Prepare the data to be plotted.

In [6]:
pd.set_option('display.max_rows', 100)

# Load the price, cost and distance for each trip
price = df_prueba_selec.loc[:, "price"].str.replace(',', '')
cost = df_prueba_selec.loc[:, "cost"].str.replace(',', '')
distance = df_prueba_selec.loc[:, "distance"].str.replace(',', '')

# Remove NaN values
price.fillna(0, inplace=True)
cost.fillna(0, inplace=True)
distance.fillna(0, inplace=True)
distance = pd.DataFrame(distance.astype("int"), columns=["distance"])

# Calculate the profit for each ride. Divide with 100 to get it in €.
profit = pd.DataFrame((price.astype("int")-cost.astype("int"))/100, columns=['profit'])

# Add rider_id to the Dataframe
riders = pd.DataFrame(df_prueba_selec.loc[:, "rider_id"])
cleaned_data = pd.concat([riders, profit, distance], axis=1)

Number of trips per rider

In [23]:
riders = pd.value_counts(df_prueba_selec.loc[:, "rider_id"])

data1 = go.Bar(x=riders[:226].index,
               y=riders[:226].values,
               marker=dict(color='rgba(60, 179, 113,1)'),
               name="Top 25%")

data2 = go.Bar(x=riders[226:-226].index,
               y=riders[226:-226].values,
               marker=dict(color='rgba(181,126,220,1)'),
               name="Happy Medium")

data3 = go.Bar(x=riders[-226:].index,
               y=riders[-226:].values,
               marker=dict(color='rgba(255, 165, 0, 1)'),
               name="Bottom 25%")

### Given request 1
In the ride-data notebook, rewrite the block that begins "# Load the price, cost and distance for each trip" as a short list that keeps its main facts.
### Given request 2
In the ride-data notebook, why is the difference between price and cost divided by 100 when the profit for each ride is calculated?

### Available data

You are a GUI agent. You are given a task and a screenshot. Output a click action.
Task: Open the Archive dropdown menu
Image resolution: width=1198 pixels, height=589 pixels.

### Worked answer 1
- It takes the "price", "cost" and "distance" columns for each trip from df_prueba_selec.
- It removes the commas from each column by replacing ',' with an empty string.
- It stores the results as price, cost and distance.

### Worked answer 2
The code comment says the division by 100 puts the profit in euros (€).